Tâches à réaliser —
1) Dans le texte sur la pandémie, quelle est la moyenne mobile des morts de la dernière semaine ?
2) Rédigez la suite du texte sur la pandémie après sa dernière phrase.

Texte donné —
┄┄┄┄┄┄┄┄┄┄┄┄┄┄┄┄┄┄┄┄

La popularité du président, que l’on surnomme AMLO, a monté depuis le début de la pandémie, malgré de nombreuses critiques qui l’accusent de prendre la situation à la légère et de ne pas avoir mis en place assez d’aide économique pour la population.

Depuis le mois de janvier, le pays recense régulièrement plus de 1000 décès par jour et vient de connaître sa semaine la plus meurtrière à ce jour. La moyenne mobile des morts de la dernière semaine est de 1281 pour une population de 126 millions d’habitants, soit 10,2 morts par million d’habitants, selon les chiffres du gouvernement, ce qui est deux fois plus élevé qu’au Québec.

┄┄┄┄┄┄┄┄┄┄┄┄┄┄┄┄┄┄┄┄

Entrées de données enregistrées:
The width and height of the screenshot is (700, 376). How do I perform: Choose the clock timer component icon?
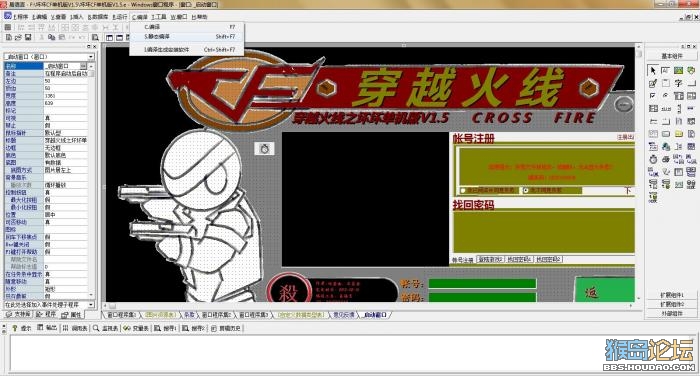pos(653,159)
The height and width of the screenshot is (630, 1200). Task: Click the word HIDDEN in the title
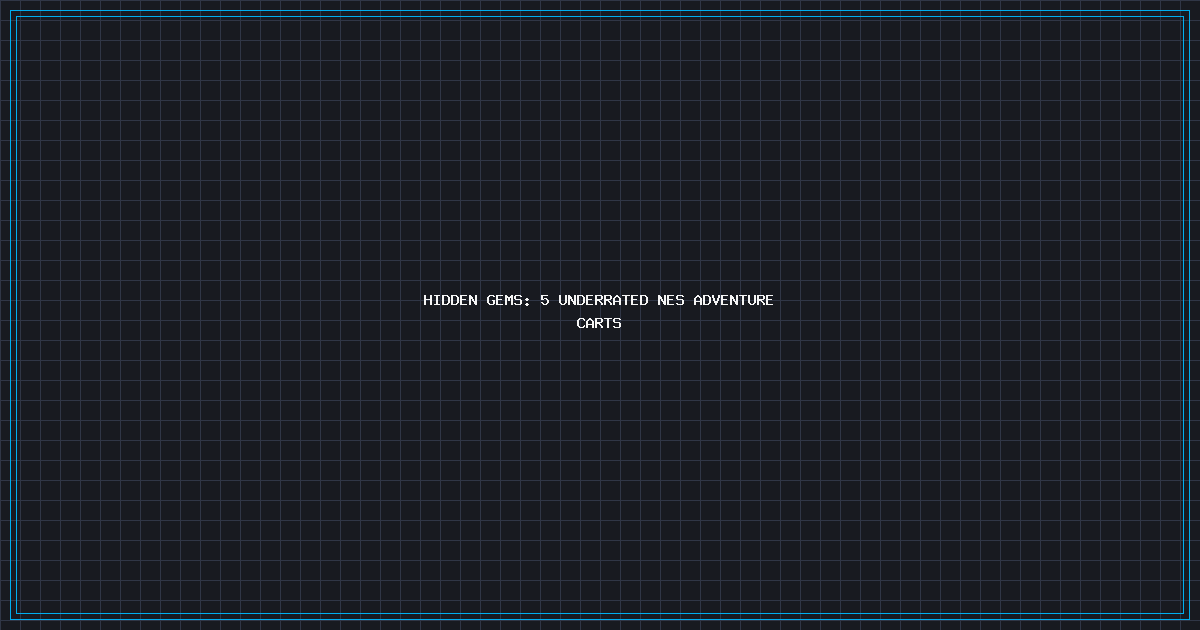pos(450,300)
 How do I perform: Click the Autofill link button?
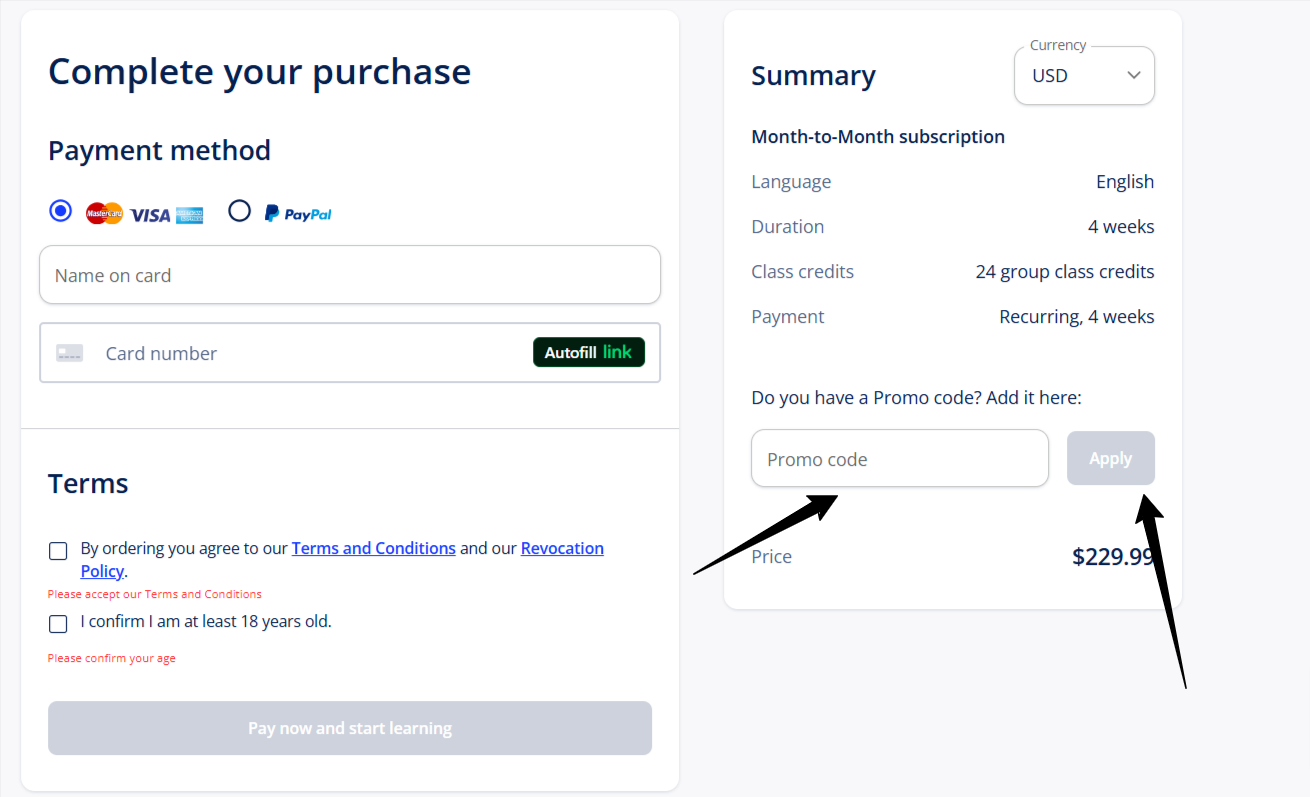(589, 352)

┄┄┄┄┄┄┄┄┄┄┄┄┄┄┄┄┄┄┄┄

Réponses par point —
1) Elle est de 1281 morts.

2)
La moyenne mobile du nombre de nouveaux cas de la dernière semaine est de 15 658. Ce chiffre est potentiellement très sous-évalué puisque le taux de positivité des tests présenté par le gouvernement à l’échelle nationale est de 42 %, ce qui donne à croire que beaucoup de cas ne sont pas détectés, selon des experts de l’Organisation mondiale de la santé (OMS). À titre de comparaison, le taux de positivité au Québec oscille autour de 5 % à 10 % depuis le début de la deuxième vague, selon l’Institut national de santé publique.

Dans une présentation aux médias vendredi, le gouvernement a annoncé que la situation est particulièrement critique dans la capitale, Mexico, où les lits d’hôpital sont remplis à 89 %. À l’échelle nationale, les lits d’hôpital sont pleins à 58 % et les respirateurs sont utilisés à 52 %.